Medicine balls are a staple to any fitness facility, and easily available for purchase at any sporting goods store for home use. They come in a variety of sizes, weights and colors, and can be built into any workout hitting just about every muscle imaginable. I have a bunch of medicine ball strong ab exercises that I love to do at the end of a workout, but these two are my all time favorite.

Medicine balls are different from the large inflated balls Swiss balls you see in the gym. Swiss balls are very light and used for a variety of exercises, often require stability, which is why they’re sometimes called “stability balls.”

Medicine balls are typically available in weights between 2 to 24 pounds, and are used for all types of exercises. In fact, medicine balls were popular for Navy sailors to use on their ships as a way to deal with sea sickness. It was believed that throwing a medicine ball around on board was not only good for their health, but also good for keeping them from tossing their cookies.

If you’re inspired to get a medicine ball for your home, this one is all you need. I suggest going with eight pounds, which is great for any 2-handed exercise, like the Russian Twist, mentioned below, or for rolling through a stability exercise, like the Medicine Ball Circles I talk about, too!

If you love medicine ball exercises, here are 8 more for you to try!

My Favorite Medicine Ball Strong Ab Exercises

Russian Twist (aka Oblique Twist)

Start by sitting on the floor with your knees bent, heels firmly in place and abs drawn into your spine. Keep your back straight and lean back about 30 degrees, creating a “V.” Holding the medicine ball with both hands, extend the ball directly out in front of you over your knees. Twist your body, bringing the ball down and around toward your right hip. Continue moving the ball from hip to hip, pulling the ball up and over your knees with every motion. Repeat 30 – 40 full twists.

  • Advanced: If you’re feeling good and have no problem holding in your abs, make this exercise a little more challenging by bringing your heels off the floor a couple inches.

 

  • Tip: Remember to arch the ball up and over from hip to hip (rather than just moving the ball from side to side). This will really get help you engage the oblique muscles (sides) of the abs.

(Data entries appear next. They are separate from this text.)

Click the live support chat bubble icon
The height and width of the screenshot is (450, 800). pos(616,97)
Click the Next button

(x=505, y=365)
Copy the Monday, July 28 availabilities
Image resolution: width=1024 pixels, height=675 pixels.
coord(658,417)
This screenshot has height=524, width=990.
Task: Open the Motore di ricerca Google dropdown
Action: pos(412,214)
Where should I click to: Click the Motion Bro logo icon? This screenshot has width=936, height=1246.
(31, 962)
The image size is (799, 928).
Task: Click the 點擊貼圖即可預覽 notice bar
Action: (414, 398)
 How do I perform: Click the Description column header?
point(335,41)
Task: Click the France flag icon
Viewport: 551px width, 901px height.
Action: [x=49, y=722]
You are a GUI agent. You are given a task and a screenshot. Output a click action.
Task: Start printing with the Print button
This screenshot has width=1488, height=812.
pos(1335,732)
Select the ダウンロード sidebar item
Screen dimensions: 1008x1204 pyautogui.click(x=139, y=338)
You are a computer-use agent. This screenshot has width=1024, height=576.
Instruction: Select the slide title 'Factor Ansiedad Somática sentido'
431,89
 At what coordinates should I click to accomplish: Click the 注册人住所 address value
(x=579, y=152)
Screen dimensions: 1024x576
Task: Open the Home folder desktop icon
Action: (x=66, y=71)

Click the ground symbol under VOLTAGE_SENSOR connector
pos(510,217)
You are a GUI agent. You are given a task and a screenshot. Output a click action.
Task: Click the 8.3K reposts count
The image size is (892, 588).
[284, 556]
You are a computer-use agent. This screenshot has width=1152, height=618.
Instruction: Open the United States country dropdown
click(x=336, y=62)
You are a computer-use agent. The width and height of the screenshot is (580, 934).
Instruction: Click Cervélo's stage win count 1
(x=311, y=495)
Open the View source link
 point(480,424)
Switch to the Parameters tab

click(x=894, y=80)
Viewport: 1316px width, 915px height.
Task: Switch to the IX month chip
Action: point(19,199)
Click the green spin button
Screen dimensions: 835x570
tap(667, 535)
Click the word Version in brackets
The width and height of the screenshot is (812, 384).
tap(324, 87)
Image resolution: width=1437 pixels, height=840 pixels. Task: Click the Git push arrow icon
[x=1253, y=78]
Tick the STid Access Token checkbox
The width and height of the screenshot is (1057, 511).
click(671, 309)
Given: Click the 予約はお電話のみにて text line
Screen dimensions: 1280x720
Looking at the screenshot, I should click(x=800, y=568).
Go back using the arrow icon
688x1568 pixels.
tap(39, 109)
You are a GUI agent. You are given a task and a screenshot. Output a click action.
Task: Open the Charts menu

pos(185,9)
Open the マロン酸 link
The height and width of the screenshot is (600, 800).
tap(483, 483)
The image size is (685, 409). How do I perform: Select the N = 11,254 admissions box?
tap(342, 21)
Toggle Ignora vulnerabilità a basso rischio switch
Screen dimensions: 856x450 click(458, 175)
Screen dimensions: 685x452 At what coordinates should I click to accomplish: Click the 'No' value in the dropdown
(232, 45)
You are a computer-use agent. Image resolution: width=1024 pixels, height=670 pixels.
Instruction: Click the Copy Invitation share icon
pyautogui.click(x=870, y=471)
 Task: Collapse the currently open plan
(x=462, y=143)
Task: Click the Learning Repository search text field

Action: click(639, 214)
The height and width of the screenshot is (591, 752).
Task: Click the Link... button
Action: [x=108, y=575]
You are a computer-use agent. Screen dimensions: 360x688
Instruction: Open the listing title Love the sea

Medicine Ball Circles While in Straight-Arm Plank Position

With the medicine ball within arm’s reach, start in a straight-arm plank position. Essentially, this is simply the starting position of a push up. Your hands are placed firmly on the ground just outside-shoulder width. Your legs are straight out behind you, about hip-width apart. Your back is straight and abs drawn in.

Stabilizing through your left shoulder, place your right hand on the medicine ball. Slowly roll the ball around into a large circular formation, always keeping it within reach. Repeat five times, then switch hands. Alternate sides a total of four to six times.

  • Tip: Beginners can start this position on your knees, rather than your toes.